[Try it]:
Restate the records word for word, omitting nothing.

[Data records]:
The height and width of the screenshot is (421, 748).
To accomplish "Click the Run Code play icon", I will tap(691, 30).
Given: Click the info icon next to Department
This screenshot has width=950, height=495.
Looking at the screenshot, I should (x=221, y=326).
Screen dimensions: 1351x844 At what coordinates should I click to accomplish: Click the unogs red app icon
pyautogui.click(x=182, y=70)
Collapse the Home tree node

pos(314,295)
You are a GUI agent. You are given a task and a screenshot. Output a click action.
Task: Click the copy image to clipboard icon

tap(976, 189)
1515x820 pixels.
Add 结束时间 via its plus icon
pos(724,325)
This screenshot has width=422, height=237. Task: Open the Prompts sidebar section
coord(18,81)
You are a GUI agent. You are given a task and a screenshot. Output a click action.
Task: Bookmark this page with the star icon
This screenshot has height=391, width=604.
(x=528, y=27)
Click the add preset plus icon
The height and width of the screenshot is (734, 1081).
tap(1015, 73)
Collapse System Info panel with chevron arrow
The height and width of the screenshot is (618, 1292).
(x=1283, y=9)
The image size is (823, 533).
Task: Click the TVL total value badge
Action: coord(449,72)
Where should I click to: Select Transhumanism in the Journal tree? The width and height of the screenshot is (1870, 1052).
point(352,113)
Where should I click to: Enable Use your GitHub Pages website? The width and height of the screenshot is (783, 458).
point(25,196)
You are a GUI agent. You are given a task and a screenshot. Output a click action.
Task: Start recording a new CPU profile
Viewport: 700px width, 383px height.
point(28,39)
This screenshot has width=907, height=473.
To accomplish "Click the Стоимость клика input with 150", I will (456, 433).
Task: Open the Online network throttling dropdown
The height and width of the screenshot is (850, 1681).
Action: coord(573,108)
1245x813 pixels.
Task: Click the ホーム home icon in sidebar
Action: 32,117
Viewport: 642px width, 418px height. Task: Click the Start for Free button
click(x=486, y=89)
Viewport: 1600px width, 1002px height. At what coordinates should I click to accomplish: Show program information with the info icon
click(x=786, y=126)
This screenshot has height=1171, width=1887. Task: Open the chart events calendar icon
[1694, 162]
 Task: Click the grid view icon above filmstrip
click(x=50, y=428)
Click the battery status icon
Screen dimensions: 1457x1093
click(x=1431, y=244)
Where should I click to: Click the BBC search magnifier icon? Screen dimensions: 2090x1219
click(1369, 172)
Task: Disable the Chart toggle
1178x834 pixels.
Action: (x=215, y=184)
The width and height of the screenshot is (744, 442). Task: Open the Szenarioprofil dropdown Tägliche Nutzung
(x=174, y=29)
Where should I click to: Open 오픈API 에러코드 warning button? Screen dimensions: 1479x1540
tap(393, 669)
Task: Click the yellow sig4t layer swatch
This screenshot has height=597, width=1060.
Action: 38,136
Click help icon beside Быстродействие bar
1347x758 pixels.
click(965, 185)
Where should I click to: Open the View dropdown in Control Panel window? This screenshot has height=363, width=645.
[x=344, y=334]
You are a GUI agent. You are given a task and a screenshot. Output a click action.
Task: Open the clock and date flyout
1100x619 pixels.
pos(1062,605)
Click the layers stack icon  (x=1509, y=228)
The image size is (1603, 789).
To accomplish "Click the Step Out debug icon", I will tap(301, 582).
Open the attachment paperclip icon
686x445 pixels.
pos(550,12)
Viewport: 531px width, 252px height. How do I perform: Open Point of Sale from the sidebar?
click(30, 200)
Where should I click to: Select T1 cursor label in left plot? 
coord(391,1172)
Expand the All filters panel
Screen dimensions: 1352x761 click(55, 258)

[Answer space]:
The height and width of the screenshot is (421, 748).
To accomplish "Click the Run Code play icon", I will tap(691, 30).
Given: Click the info icon next to Department
This screenshot has width=950, height=495.
Looking at the screenshot, I should (x=221, y=326).
Screen dimensions: 1351x844 At what coordinates should I click to accomplish: Click the unogs red app icon
pyautogui.click(x=182, y=70)
Collapse the Home tree node

pos(314,295)
You are a GUI agent. You are given a task and a screenshot. Output a click action.
Task: Click the copy image to clipboard icon

tap(976, 189)
1515x820 pixels.
Add 结束时间 via its plus icon
pos(724,325)
This screenshot has width=422, height=237. Task: Open the Prompts sidebar section
coord(18,81)
You are a GUI agent. You are given a task and a screenshot. Output a click action.
Task: Bookmark this page with the star icon
This screenshot has height=391, width=604.
(x=528, y=27)
Click the add preset plus icon
The height and width of the screenshot is (734, 1081).
tap(1015, 73)
Collapse System Info panel with chevron arrow
The height and width of the screenshot is (618, 1292).
(x=1283, y=9)
The image size is (823, 533).
Task: Click the TVL total value badge
Action: coord(449,72)
Where should I click to: Select Transhumanism in the Journal tree? The width and height of the screenshot is (1870, 1052).
point(352,113)
Where should I click to: Enable Use your GitHub Pages website? The width and height of the screenshot is (783, 458).
point(25,196)
You are a GUI agent. You are given a task and a screenshot. Output a click action.
Task: Start recording a new CPU profile
Viewport: 700px width, 383px height.
point(28,39)
This screenshot has width=907, height=473.
To accomplish "Click the Стоимость клика input with 150", I will (456, 433).
Task: Open the Online network throttling dropdown
The height and width of the screenshot is (850, 1681).
Action: coord(573,108)
1245x813 pixels.
Task: Click the ホーム home icon in sidebar
Action: 32,117
Viewport: 642px width, 418px height. Task: Click the Start for Free button
click(x=486, y=89)
Viewport: 1600px width, 1002px height. At what coordinates should I click to accomplish: Show program information with the info icon
click(x=786, y=126)
This screenshot has height=1171, width=1887. Task: Open the chart events calendar icon
[1694, 162]
 Task: Click the grid view icon above filmstrip
click(x=50, y=428)
Click the battery status icon
Screen dimensions: 1457x1093
click(x=1431, y=244)
Where should I click to: Click the BBC search magnifier icon? Screen dimensions: 2090x1219
click(1369, 172)
Task: Disable the Chart toggle
1178x834 pixels.
Action: (x=215, y=184)
The width and height of the screenshot is (744, 442). Task: Open the Szenarioprofil dropdown Tägliche Nutzung
(x=174, y=29)
Where should I click to: Open 오픈API 에러코드 warning button? Screen dimensions: 1479x1540
tap(393, 669)
Task: Click the yellow sig4t layer swatch
This screenshot has height=597, width=1060.
Action: 38,136
Click help icon beside Быстродействие bar
1347x758 pixels.
click(965, 185)
Where should I click to: Open the View dropdown in Control Panel window? This screenshot has height=363, width=645.
[x=344, y=334]
You are a GUI agent. You are given a task and a screenshot. Output a click action.
Task: Open the clock and date flyout
1100x619 pixels.
pos(1062,605)
Click the layers stack icon  (x=1509, y=228)
The image size is (1603, 789).
To accomplish "Click the Step Out debug icon", I will tap(301, 582).
Open the attachment paperclip icon
686x445 pixels.
pos(550,12)
Viewport: 531px width, 252px height. How do I perform: Open Point of Sale from the sidebar?
click(30, 200)
Where should I click to: Select T1 cursor label in left plot? 
coord(391,1172)
Expand the All filters panel
Screen dimensions: 1352x761 click(55, 258)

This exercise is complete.